Rok później w Bukareszcie Lewandowskiego sprowokowali Rumuni. W pierwszej połowie meczu Polak został ogłuszony rzuconą z trybun petardą. Chwycił się za głowę i padł na ziemię. - Zamroczyło mnie. Nic nie słyszałem - mówił. Adam Nawałka proponował mu zmianę, Łukasz Teodorczyk już się rozgrzewał, ale Lewandowski został na boisku i odpalił swoje fajerwerki. Po przerwie skompletował dublet, a Polska wygrała w Bukareszcie 3:0.
Gdy jesienią minionego roku bił strzeleckie rekordy w Bundeslidze, po kolejnym występie z bramką napisał na Twitterze, że "jest uzależniony od strzelania goli". Bayer Leverkusen, klub - jak sama nazwa wskazuje - koncernu farmaceutycznego, odpowiedział, że "ma na to lekarstwo". I faktycznie, kilka dni później "Lewy" nie znalazł sposobu na Lukasa Hradecky'ego, a Bayern przegrał w Leverkusen 1:2.
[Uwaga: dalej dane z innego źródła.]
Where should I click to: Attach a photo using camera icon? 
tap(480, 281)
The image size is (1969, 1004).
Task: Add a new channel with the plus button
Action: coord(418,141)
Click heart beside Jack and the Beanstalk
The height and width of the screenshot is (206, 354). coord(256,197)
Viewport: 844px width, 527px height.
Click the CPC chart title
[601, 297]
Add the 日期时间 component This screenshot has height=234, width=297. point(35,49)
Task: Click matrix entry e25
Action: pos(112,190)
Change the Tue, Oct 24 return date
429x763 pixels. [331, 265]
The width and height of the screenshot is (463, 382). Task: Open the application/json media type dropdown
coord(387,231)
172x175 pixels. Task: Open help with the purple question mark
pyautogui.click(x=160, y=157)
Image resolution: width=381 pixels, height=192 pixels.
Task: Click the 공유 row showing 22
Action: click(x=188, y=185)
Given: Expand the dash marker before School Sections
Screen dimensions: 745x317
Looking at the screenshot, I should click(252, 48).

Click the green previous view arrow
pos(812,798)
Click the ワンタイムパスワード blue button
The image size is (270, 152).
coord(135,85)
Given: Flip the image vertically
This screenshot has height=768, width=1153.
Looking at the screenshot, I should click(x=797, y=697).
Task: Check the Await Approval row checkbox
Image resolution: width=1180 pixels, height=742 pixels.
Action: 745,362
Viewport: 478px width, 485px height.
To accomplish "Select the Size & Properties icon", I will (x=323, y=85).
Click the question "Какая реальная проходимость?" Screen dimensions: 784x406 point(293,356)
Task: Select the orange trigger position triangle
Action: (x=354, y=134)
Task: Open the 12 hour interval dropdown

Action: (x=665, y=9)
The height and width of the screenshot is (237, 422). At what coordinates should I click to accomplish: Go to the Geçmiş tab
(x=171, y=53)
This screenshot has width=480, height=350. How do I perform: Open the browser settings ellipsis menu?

Lewandowski tak jednak tego nie zostawił. W rewanżu jego zespół rozbił Bayer 4:2, a on oczywiście wziął czynny udział w strzelaninie. To mu jednak nie wystarczyło. W finale Pucharu Niemiec Bayern pokonał Bayer 4:2, a on skompletował dublet. I to jak! Najpierw pokonał Hradecky'ego wolejem z ok. 30 metrów. Uderzył wprost w bramkarza, ale z taką mocą, że ten nie potrafił złapać piłki. A potem poprawił efektowną "podcinką".
W Glasgow, Bukareszcie i Leverkusen wiedzą już, że Lewandowskiego się nie drażni. W piątek przekonają się o tym w Barcelonie. Początek ćwierćfinału Ligi Mistrzów o godz. 21. Transmisja w TVP 2 i Polsat Sport Premium 1. Spotkanie można również zobaczyć w WP Pilot.